◆ **Action item**
Find the lines below that include the word "ceny" and report how many there are, with no other text.

##############################

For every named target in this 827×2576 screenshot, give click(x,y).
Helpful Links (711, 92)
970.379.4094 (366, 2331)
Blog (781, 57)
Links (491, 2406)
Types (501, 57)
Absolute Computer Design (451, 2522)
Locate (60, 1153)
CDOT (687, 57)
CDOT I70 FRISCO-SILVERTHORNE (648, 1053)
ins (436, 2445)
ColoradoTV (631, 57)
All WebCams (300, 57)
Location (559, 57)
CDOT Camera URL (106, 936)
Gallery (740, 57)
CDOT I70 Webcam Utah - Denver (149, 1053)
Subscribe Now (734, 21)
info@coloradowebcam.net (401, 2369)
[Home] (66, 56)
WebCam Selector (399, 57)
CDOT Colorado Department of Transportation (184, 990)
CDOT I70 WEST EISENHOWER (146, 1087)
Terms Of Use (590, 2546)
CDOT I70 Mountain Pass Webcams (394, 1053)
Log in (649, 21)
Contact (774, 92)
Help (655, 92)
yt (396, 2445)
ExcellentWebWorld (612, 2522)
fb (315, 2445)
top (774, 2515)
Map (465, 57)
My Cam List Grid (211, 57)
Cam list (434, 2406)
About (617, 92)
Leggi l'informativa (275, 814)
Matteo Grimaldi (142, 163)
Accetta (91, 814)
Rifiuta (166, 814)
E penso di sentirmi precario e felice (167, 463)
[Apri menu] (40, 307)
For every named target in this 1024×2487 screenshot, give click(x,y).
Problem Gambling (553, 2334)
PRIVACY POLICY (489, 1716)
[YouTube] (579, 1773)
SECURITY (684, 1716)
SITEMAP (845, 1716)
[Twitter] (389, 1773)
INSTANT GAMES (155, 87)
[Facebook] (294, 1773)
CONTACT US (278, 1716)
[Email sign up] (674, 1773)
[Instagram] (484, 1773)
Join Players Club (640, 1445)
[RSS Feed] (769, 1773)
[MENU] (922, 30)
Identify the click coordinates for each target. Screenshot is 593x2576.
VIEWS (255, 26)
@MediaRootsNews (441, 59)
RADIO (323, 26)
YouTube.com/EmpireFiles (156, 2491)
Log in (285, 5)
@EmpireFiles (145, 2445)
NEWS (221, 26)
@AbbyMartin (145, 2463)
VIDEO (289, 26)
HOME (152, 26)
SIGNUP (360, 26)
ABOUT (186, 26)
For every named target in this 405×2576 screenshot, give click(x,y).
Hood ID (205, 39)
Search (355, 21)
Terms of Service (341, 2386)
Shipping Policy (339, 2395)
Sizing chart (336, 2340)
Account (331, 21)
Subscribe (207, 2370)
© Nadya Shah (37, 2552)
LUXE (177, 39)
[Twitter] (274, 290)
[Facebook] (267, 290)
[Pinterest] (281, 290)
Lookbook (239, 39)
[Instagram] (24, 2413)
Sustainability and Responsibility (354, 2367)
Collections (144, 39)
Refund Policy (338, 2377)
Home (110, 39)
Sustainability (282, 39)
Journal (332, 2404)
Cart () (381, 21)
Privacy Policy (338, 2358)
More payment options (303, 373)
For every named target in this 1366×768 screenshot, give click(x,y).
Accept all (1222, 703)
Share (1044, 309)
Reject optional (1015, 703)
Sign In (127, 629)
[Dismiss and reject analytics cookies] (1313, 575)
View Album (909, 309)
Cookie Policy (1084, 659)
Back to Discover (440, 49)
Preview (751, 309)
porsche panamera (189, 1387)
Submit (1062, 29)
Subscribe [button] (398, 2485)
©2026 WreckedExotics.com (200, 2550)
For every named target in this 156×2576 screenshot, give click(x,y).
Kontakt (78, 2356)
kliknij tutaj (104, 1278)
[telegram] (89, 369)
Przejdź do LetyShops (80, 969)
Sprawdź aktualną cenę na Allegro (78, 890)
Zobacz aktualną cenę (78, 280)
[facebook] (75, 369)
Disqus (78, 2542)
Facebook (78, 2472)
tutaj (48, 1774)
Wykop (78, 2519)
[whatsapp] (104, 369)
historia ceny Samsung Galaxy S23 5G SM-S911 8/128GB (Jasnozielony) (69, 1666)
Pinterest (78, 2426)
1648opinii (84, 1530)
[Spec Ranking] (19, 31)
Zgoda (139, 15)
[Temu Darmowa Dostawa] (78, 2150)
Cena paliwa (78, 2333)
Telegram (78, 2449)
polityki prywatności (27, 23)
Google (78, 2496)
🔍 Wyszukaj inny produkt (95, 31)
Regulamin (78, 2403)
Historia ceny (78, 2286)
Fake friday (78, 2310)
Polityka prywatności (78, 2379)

##############################

◆ **Result of the exercise**
2